[PATCH 1 of 5 V1 REBASED] obsolete: compute successors set

Fri Dec 7 15:02:25 CST 2012

I've got nothing to add to Kevin's review for this round.

On Dec 7, 2012, at 11:19 AM, Kevin Bullock <kbullock+mercurial at ringworld.org> wrote:

> On Nov 30, 2012, at 3:12 PM, Pierre-Yves David wrote:
> 
>> # HG changeset patch
>> # User Pierre-Yves David <pierre-yves.david at logilab.fr>
>> # Date 1352486233 -3600
>> # Node ID d58f0a5976a0e663e2afff58ccd4883eb4d9b99b
>> # Parent  a39fe76c4c65c73d8824f7e3092dbbc049235422
>> obsolete: compute successors set
>> 
>> Successors set are an important part of obsolescence. It is necessary to detect
>> and solve divergence situation. This changeset add a core function to compute
>> them, a debug command to audit them and solid test on the concept.
>> 
>> Check function docstring for details about the concept.
>> 
>> diff --git a/mercurial/commands.py b/mercurial/commands.py
>> --- a/mercurial/commands.py
>> +++ b/mercurial/commands.py
>> @@ -2457,10 +2457,62 @@ def debugsub(ui, repo, rev=None):
>>    for k, v in sorted(ctx.substate.items()):
>>        ui.write(('path %s\n') % k)
>>        ui.write((' source   %s\n') % v[0])
>>        ui.write((' revision %s\n') % v[1])
>> 
>> + at command('debugsuccessorssets',
> 
> Adding this command is begging to be a separate patch.
> 
>> +    [],
>> +    _('[REV]'))
>> +def debugsuccessorssets(ui, repo, *revs):
>> +    """show set of successors for revision
>> +
>> +    Successors set of changeset A are a consistent group of revision that
>      The successors set             is
> 
> Also, I think what you mean by "consistent" here is actually "coherent", but I'm not sure.
> 
>> +    succeed to A. Successors set contains non-obsolete changeset only.
>       succeed A.     It contains
> 
>> +
>> +    In most case a changeset A have zero (changeset pruned) or a single
>> +    successors set that contains a single successors (changeset A replacement
>> +    by A')
>> +
>> +    But splitted changeset will result with successors set containing more than
>> +    a single element. Divergent rewritting will result in multiple successor
>> +    set.

● Information shown:

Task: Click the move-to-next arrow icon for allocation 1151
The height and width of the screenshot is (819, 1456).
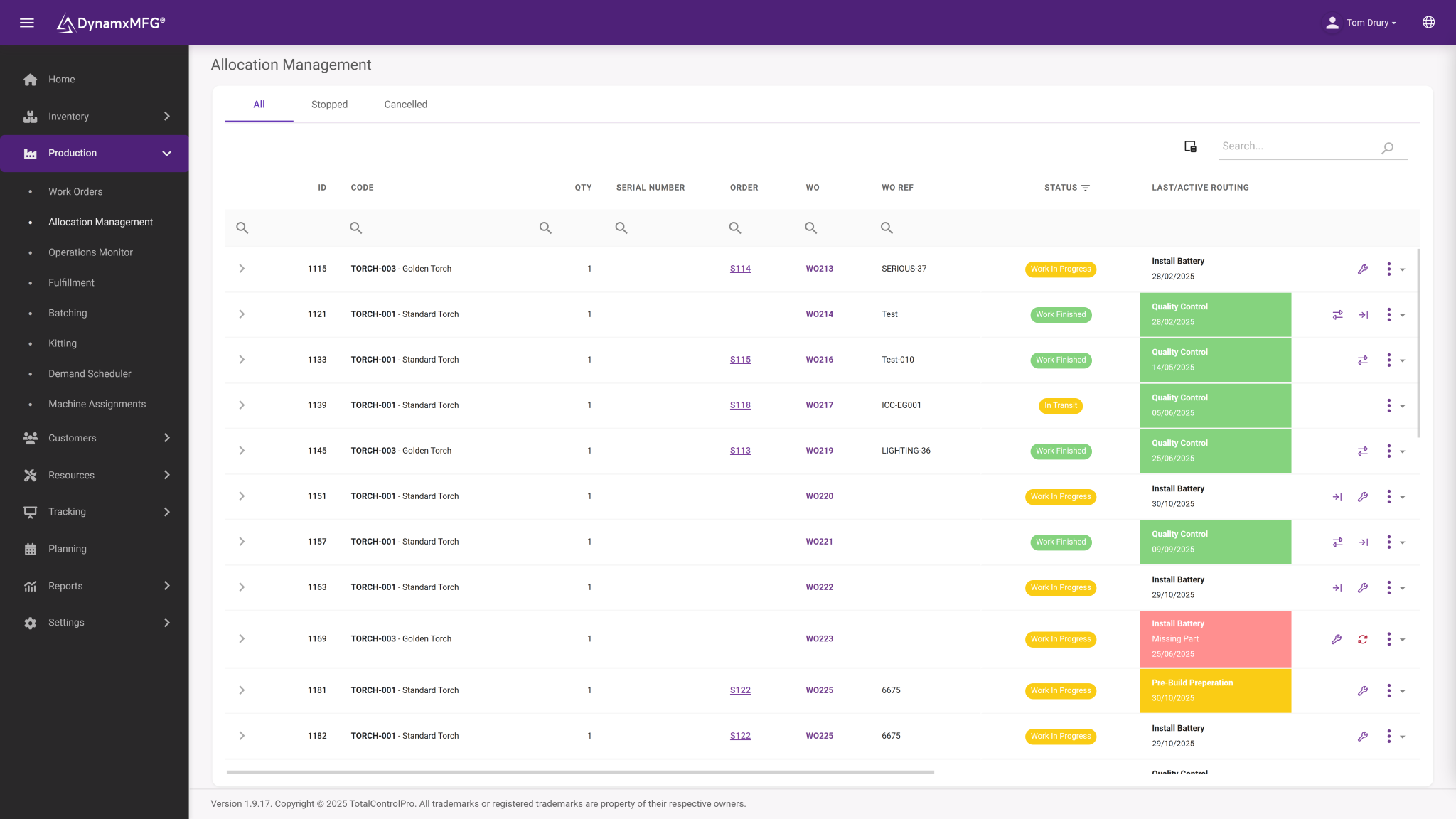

● Stated task: Switch "divergence" to "conflict" in the part of the patch review that opens with the words "On Dec 7, 2012, at" and closes with "on the concept.", then write out that part again.

● Complete response:
On Dec 7, 2012, at 11:19 AM, Kevin Bullock <kbullock+mercurial at ringworld.org> wrote:

> On Nov 30, 2012, at 3:12 PM, Pierre-Yves David wrote:
> 
>> # HG changeset patch
>> # User Pierre-Yves David <pierre-yves.david at logilab.fr>
>> # Date 1352486233 -3600
>> # Node ID d58f0a5976a0e663e2afff58ccd4883eb4d9b99b
>> # Parent  a39fe76c4c65c73d8824f7e3092dbbc049235422
>> obsolete: compute successors set
>> 
>> Successors set are an important part of obsolescence. It is necessary to detect
>> and solve conflict situation. This changeset add a core function to compute
>> them, a debug command to audit them and solid test on the concept.